Socio-political commentary ...
The nexus among private companies, Hillary Clinton’s State Department and the Clinton family foundations is closer and more complex than even Donald Trump has claimed so far.
While it is widely known that some companies and foreign governments gave money to the foundations, perhaps in an effort to gain favor, one of the key parts of the puzzle hasn’t been reported: At least a dozen of those same companies lobbied the State Department, using lobbyists who doubled as major Clinton campaign fundraisers.
Those companies gave as much as $16 million to the Clinton charities. At least four of the lobbyists they hired are “Hillblazers,” the Clinton campaign’s name for supporters who have raised $100,000 or more for her current White House race. Two of the four also raised funds for Clinton’s unsuccessful 2008 presidential bid.

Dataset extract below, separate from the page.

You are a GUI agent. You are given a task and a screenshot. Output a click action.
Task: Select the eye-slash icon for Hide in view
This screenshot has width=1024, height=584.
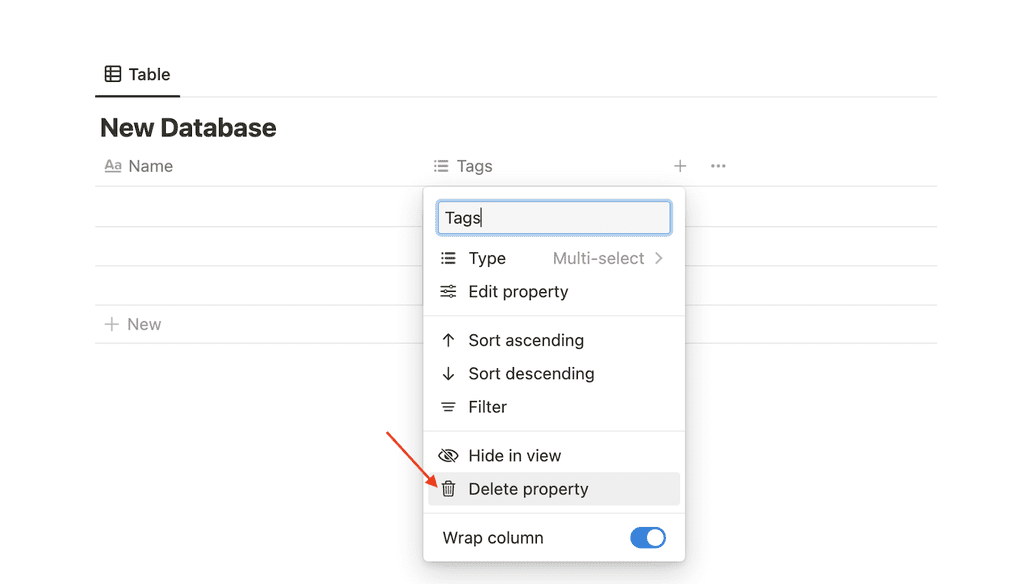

USA TODAY reached these conclusions by obtaining federal lobbying data from the nonpartisan Center for Responsive Politics for 2009-2013, Clinton’s tenure as secretary of State. Reporters then compared the data with donor lists made public by the Clinton nonprofits and federal campaign financial records.
Some of the companies appear to have gotten what they wanted; others did not. The companies, which in several cases provided limited answers to detailed USA TODAY questions, said they had done nothing improper. The charity donations, though questioned by Clinton critics, were all legal.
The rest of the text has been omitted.